Why do they call us "Hams?"

Although the origin of the word "ham" is obscure, every ham has his or her own pet theory. One holds that early amateurs were called hams because they liked to perform, or "ham it up" on the air. Another proposes that the name came from the "ham-fisted" way some early amateurs handled their code keys. One of the most exotic holds that "ham" is an acronym from the initials of three college students who were among the first radio amateurs. Perhaps the easiest to accept is that "ham" is derived from "Am," a contraction of "Amateur."

After a little more searching, I found this explanation

"Ham: a poor operator. A 'plug.'"

That's the definition of the word given in G. M. Dodge's The Telegraph Instructor even before radio. The definition has never changed in wire telegraphy. The first wireless operators were landline telegraphers who left their offices to go to sea or to man the coastal stations. They brought with them their language and much of the tradition of their older profession. In those early days, spark was king and every station occupied the same wavelength --or, more accurately perhaps, every station occupied the whole spectrum with its broad spark signal. Government stations, ships, coastal stations and the increasingly numerous amateur operators all competed for time and signal supremacy in each other's receivers. Many of the amateur stations were very powerful. Two amateurs, working across town, could effectively jam all the other operators in the area. When this happened, frustrated commercial operators would call the ship whose weaker signals had been blotted out by the amateurs and say "SRI OM THOSE #&$!@ HAMS ARE JAMMING YOU."
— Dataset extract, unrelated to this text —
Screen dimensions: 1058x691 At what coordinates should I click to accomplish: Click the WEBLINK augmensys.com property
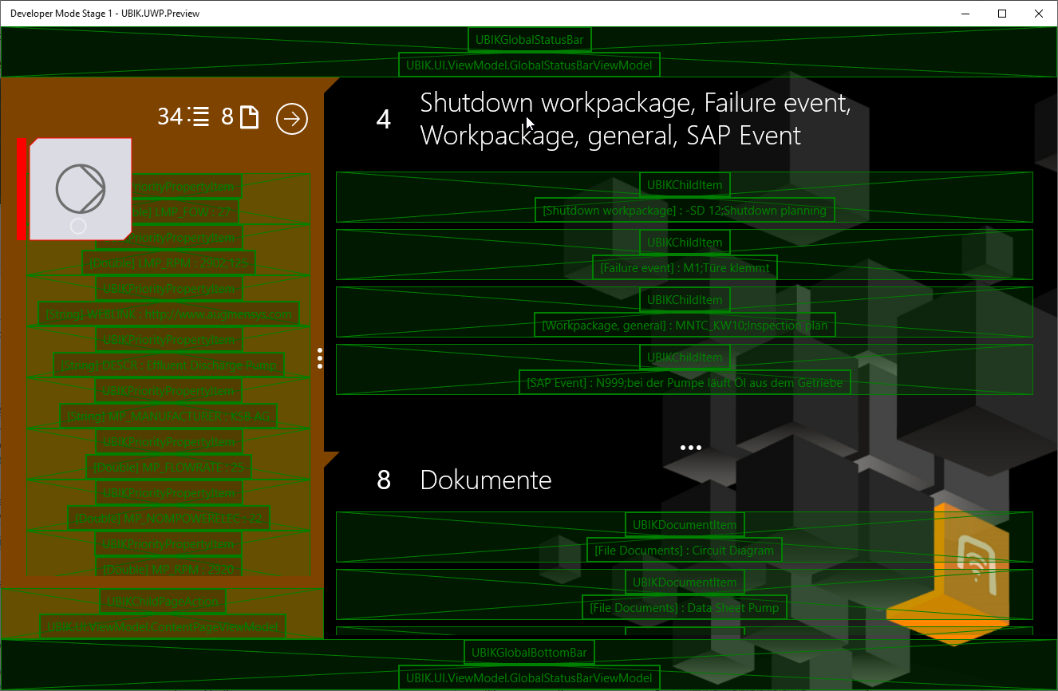[x=168, y=314]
Amateurs, possibly unfamiliar with the real meaning of the term, picked it up and applied it to themselves in true "Yankee Doodle" fashion and wore it with pride. As the years advanced, the original meaning has completely
disappeared.


Propagation Forecast

From Tad Cook, KT7H

We are still at the solar minimum, with very little activity to report. Since there are no really active regions that we know of on the solar surface, there is no activity to forecast as the solar surface rotates relative to the Earth.
This week's average solar flux was exactly the same as the week previous, and the sunspot numbers were barely higher. Unlike the previous week, there were no periods of geomagnetic activity, and the A index stayed in the single digits. The next few weeks are expected to stay the same, with the solar flux around the low to mid seventies, and the A index around five. The A index may jump up to around ten on February 3, and again around February 6-9.

A wire service story this week said that scientists from NASA and the astronomy department at Yale University presented findings at a meeting of the American Astronomical Society in Toronto which predicted a decrease in overall solar activity for the next solar cycle. They admitted that their forecast was at odds with many other predictions, and that solar activity is highly unpredictable. But the scientists said that if their prediction is correct, it will reverse what they claim is an overall 400-year trend toward greater solar activity.